La fiscalité n'a pas été sans subir l'influence des idéologies qui se sont développé au cours du XIXe siècle, notamment les plus marquantes d'entre elles, le libéralisme, le socialisme ainsi que, on l'oublie trop souvent, le solidarisme.
L'observation vaut particulièrement pour les doctrines et théories de l'impôt. Ayant largement emprunté à ces idéologies, elles ont forgé diverses utopies et représentations de la fiscalité qui demeurent encore bien présentes dans les débats contemporains.
Toutefois, les réflexions en la matière ne sont pas non plus restées imperméables à la critique dont ces mêmes idéologies ont été l'objet dans la période récente. Aussi faudrait-il s'interroger aujourd'hui sur le sens nouveau qui devrait être donné à l'impôt et prendre, au moins provisoirement, des distances avec une approche purement technique de la question fiscale, d'une part en s'attachant à ne pas isoler la fiscalité de son contexte, mais surtout en s'efforçant de ne pas l'isoler de l'évolution de ce dernier. Une telle direction suppose au fond une conception institutionnelle de l'impôt, qui ne doit pas hésiter à rompre avec la conception instrumentaliste qui est trop souvent la sienne. Le rôle moteur joué par l'impôt dans les transformations qui s'opèrent au sein de nos sociétés implique en effet que toute réflexion en matière fiscale soit systématiquement associée à une réflexion plus globale sur les transformations de l'État. C'est là une attitude intellectuelle qui devrait être à la base de toute recherche relative à une restructuration du système fiscal.
Il y a à cet égard une urgence d'autant plus grande que l'on assiste depuis quelques années à une sorte de dérive vers ce que l'on pourrait qualifier de nouveau Moyen-Âge fiscal, une situation qui résulte de réponses trop souvent données au coup par coup aux problèmes économiques, financiers, voire même politiques, qui se posent, comme elle résulte aussi des évolutions des sociétés contemporaines qui ont tendance à se diversifier.
Pour bien comprendre cette évolution, il faut se rappeler que l'impôt. dès ses origines, s'est nourri de deux types de représentations opposées mais parvenant néanmoins à coexister ensemble : l'une le voyant comme instrument de soumission, l'autre comme symbole et même moyen de la solidarité du groupe social.
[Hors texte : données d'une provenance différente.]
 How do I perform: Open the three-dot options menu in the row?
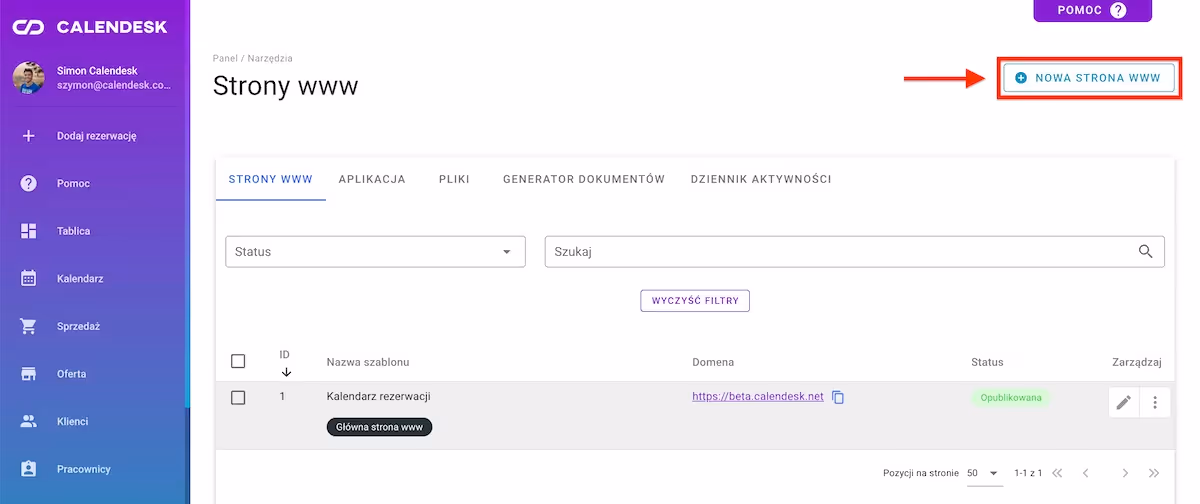pyautogui.click(x=1155, y=402)
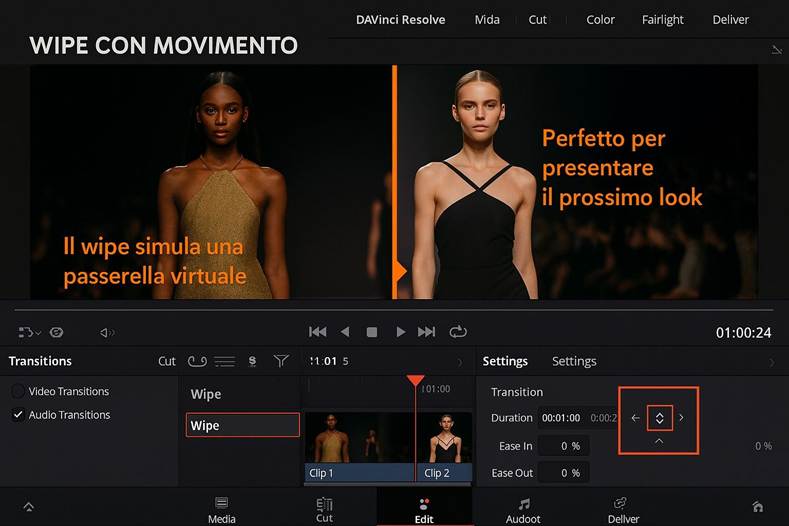Image resolution: width=789 pixels, height=526 pixels.
Task: Open the Media page icon
Action: tap(221, 509)
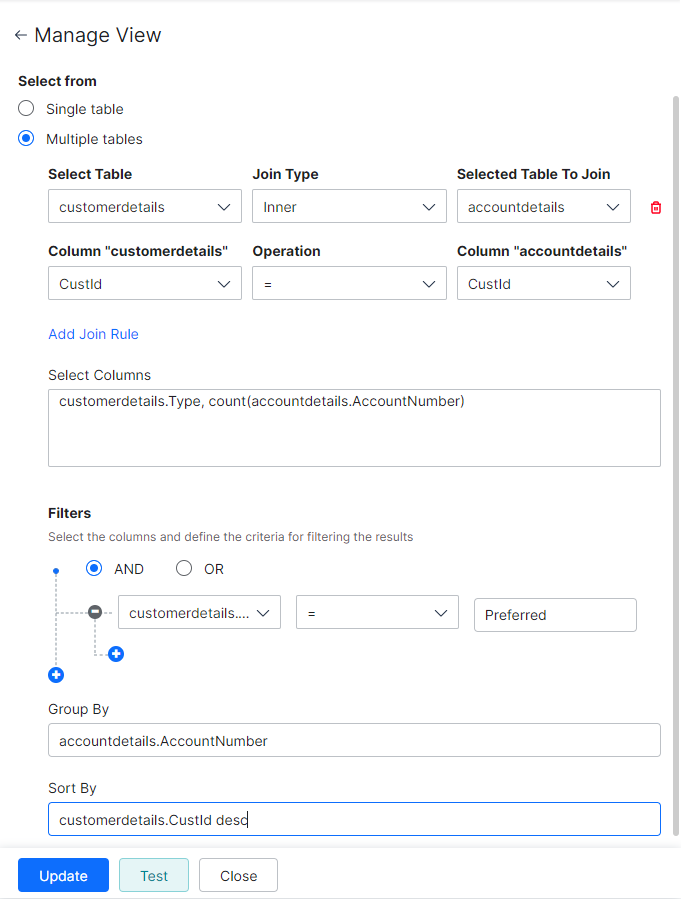Add nested filter condition with inner plus icon

pos(116,654)
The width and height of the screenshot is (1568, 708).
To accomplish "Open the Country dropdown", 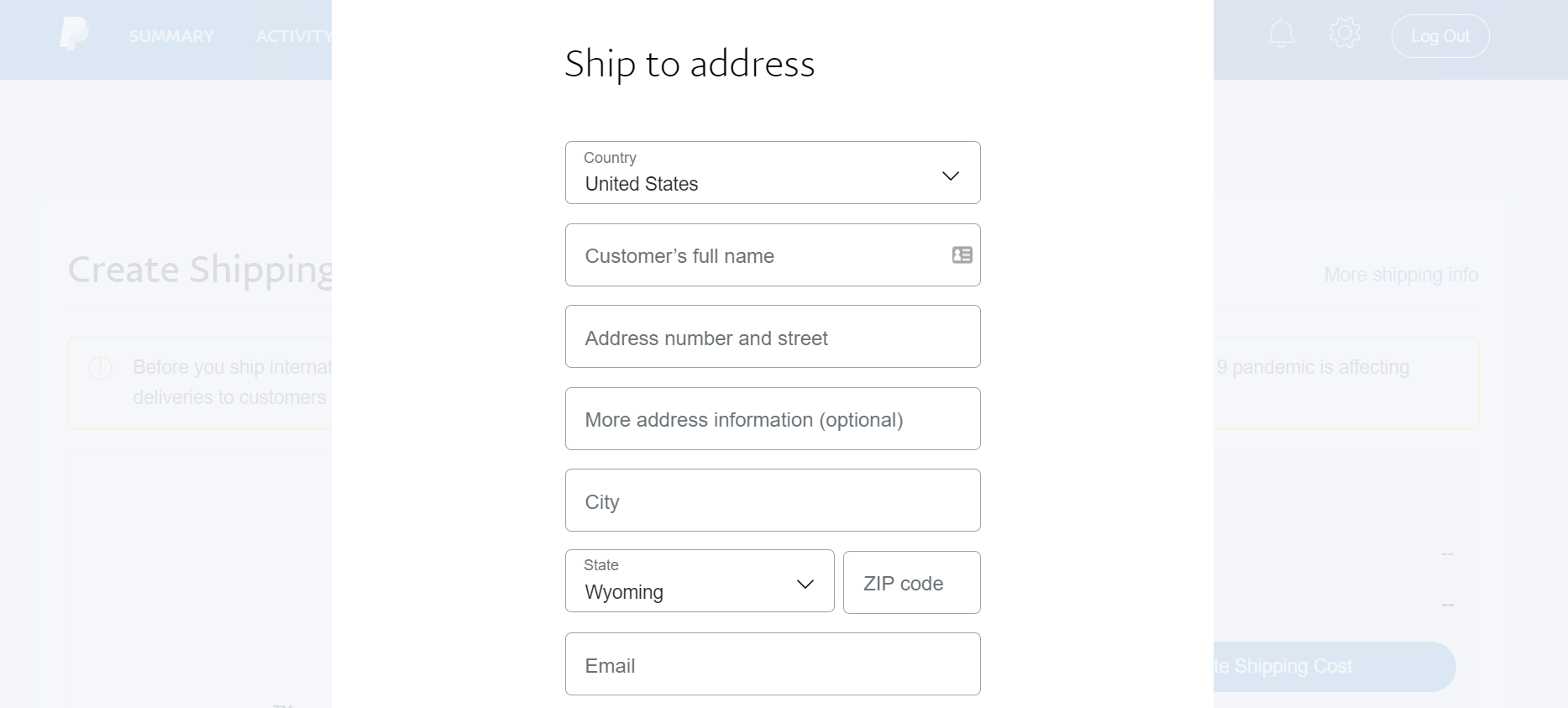I will click(x=773, y=172).
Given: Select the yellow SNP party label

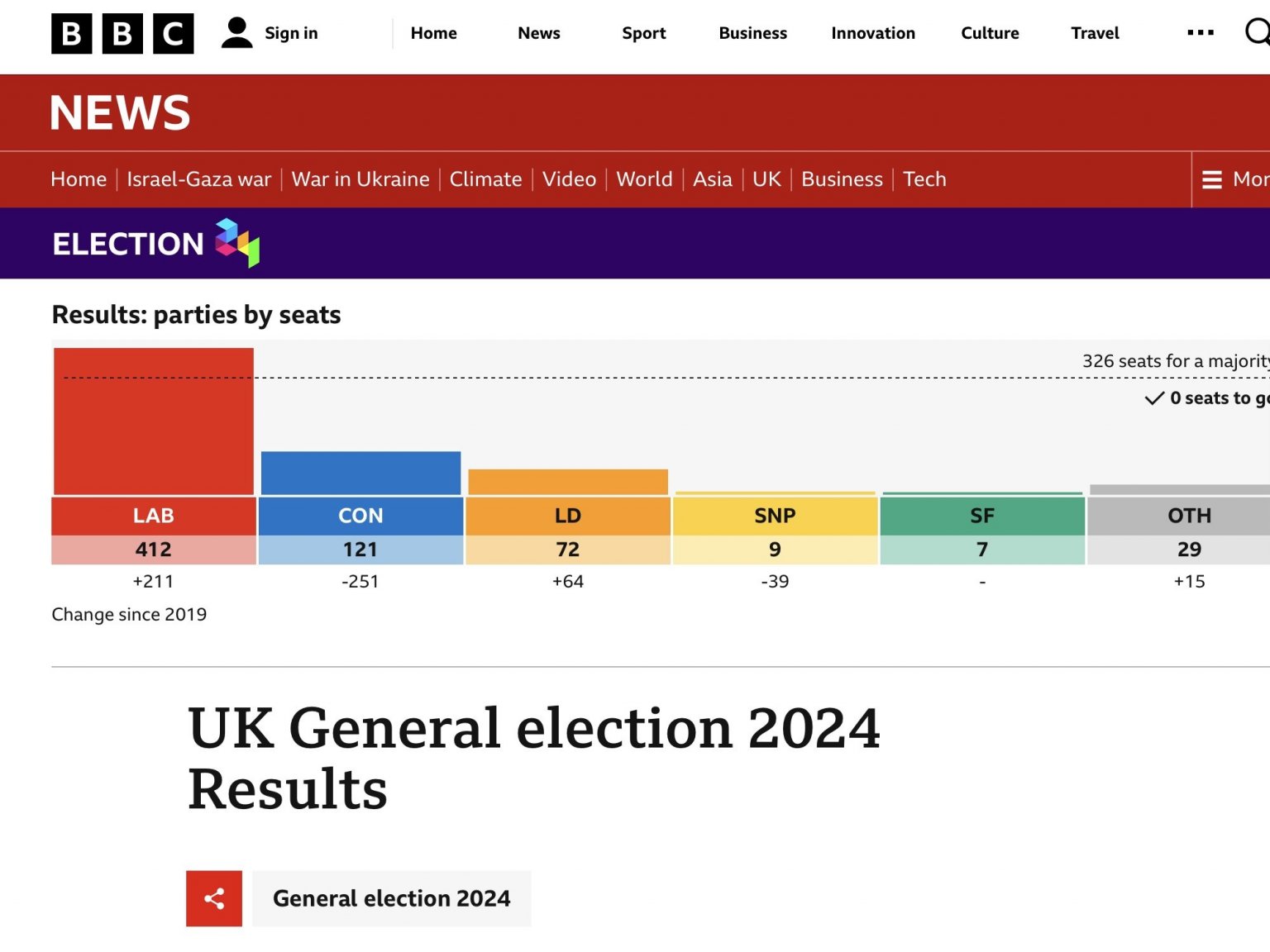Looking at the screenshot, I should point(775,516).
C'est de cette seconde représentation que la fiscalité a pu tirer par la suite les éléments les plus forts de sa légitimité. C'est en effet grâce à elle que l'impôt a pu se présenter comme expression et condition nécessaire de la solidarité et du lien social, comme le moyen privilégié de la cohésion, de l'intégration de la communauté, puis de la nation et de l'État. C'est aussi sur ce même fondement qu'il a pu être conçu comme permettant la contribution de tous au financement des dépenses publiques, comme étant l'instrument de la réalisation du bien-être et de l'intérêt général, et cela sur un espace bien circonscrit et pour l'ensemble des individus y vivant. Et c'est finalement ainsi à travers l'image d'un Étatnation unifié, aux frontières bien définies, que s' est forgée une symbolique fiscale largement acceptée et partagée, celle de la réalisation du bien commun par l'impôt, un prélèvement entendu comme une contribution nécessaire à l'organisation de la vie collective.
Une telle vision est loin d'être aussi solide aujourd'hui. À une représentation unifiée de la société tend progressivement à se substituer l'image d'un monde composite et éclaté. Dans ce contexte, l'approche de la fiscalité se transforme sans même que l'on y prenne garde.
Déterminée en grande partie par la forte poussée individualiste des années 1980 s'est fait jour une conception de l'impôt très éloignée de celle de la contribution et qui retrouve dans ses grandes lignes et dans son esprit la logique de l'impôt-échange, de l'impôt prix d'un service rendu. D'un autre côté, et de manière concomitante, on a pu voir se renforcer. voire même s'épanouir, des corporatismes de toutes sortes réclamant et obtenant des privilèges fiscaux qui se traduisent par de multiples types d'allégements d'impôts ou encore par la maîtrise partielle de certains prélèvements obligatoires.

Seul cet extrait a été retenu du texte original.